Breathing-Anatomy-1024x644 Healing Using Breathwork

Each model incorporates its own particular exercises.

Breathwork has many Benefits. For centuries, people have sought spiritual awakening, self-healing, and meditative relaxation through breathing techniques.

Over the past few decades, controversy has surrounded the practice of certain kinds of Breath Work, The main concerns that breath work has been known to induce hyperventilation.

Hyperventilation may lead to physical issues including dizziness, tingling of extremities, heart palpitations, or muscle spasms.

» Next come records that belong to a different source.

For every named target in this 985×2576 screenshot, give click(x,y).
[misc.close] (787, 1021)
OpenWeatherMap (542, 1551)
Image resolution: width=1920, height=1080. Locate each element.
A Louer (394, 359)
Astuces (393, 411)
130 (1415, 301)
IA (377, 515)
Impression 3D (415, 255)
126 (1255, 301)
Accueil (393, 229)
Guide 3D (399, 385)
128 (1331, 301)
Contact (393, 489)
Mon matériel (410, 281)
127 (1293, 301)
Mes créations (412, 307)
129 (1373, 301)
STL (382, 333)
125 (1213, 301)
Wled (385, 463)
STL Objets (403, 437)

However, as part of a larger system of wellbeing practices, breath work can be transformative.

Breath work has roots in Eastern practices like yoga, Tai Chi, and Buddhism. However, most of the breath work therapy used today got its start during the consciousness-raising era of the 1960s and 1970s.

Some models emphasised self-awareness and inner peace. Others dealt with altered states of consciousness and psychedelic effects.

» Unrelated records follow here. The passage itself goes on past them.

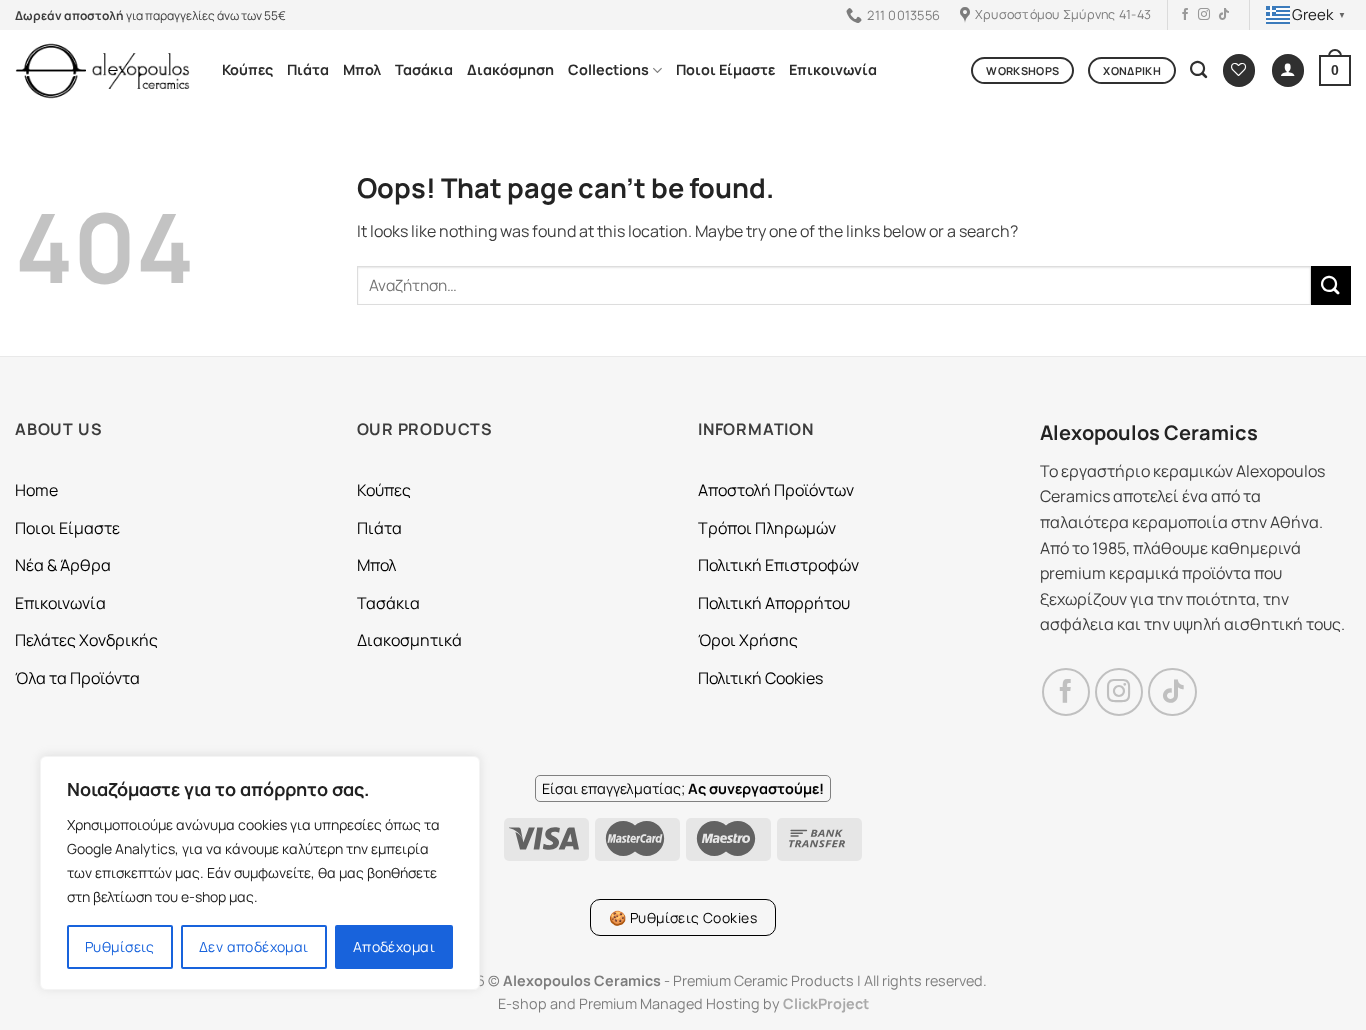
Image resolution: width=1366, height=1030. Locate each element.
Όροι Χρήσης (748, 640)
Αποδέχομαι (394, 946)
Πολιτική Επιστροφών (778, 565)
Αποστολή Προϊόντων (776, 490)
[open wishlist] (1239, 70)
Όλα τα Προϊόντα (77, 678)
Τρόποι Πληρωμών (767, 528)
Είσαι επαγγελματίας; (683, 788)
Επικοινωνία (833, 69)
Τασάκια (424, 69)
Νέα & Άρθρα (63, 565)
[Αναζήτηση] (1198, 70)
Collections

It is important to note that there are three types of breathwork, each will have a different effect on
the nervous system, they are:

  1. Shamvat/Calming – these practices will calm and settle the nervous system, leaving you feeling relaxed and peaceful
  2. Sampad/Balancing – these practices are designed to bring balance to the systems of the body
    on both a physical and an energetic level, for example, these practices are said to balance the
    right and left hemispheres of the brain on a physical level and to balance the solar and lunar
    enegry in the body
  3. Uttejack/Exciting – these practices will amp up or excite the nervous system bringing energy
    to the systems of the body.

Pranayama (The Fourth Limb of Classical Yoga)

Breath work in classical yogic traditions is the considered the gateway between body and mind, that, is the bridge between ASANA – Posture, and DHARANA – Focused Concentration to DHYANA – Meditative Absorption .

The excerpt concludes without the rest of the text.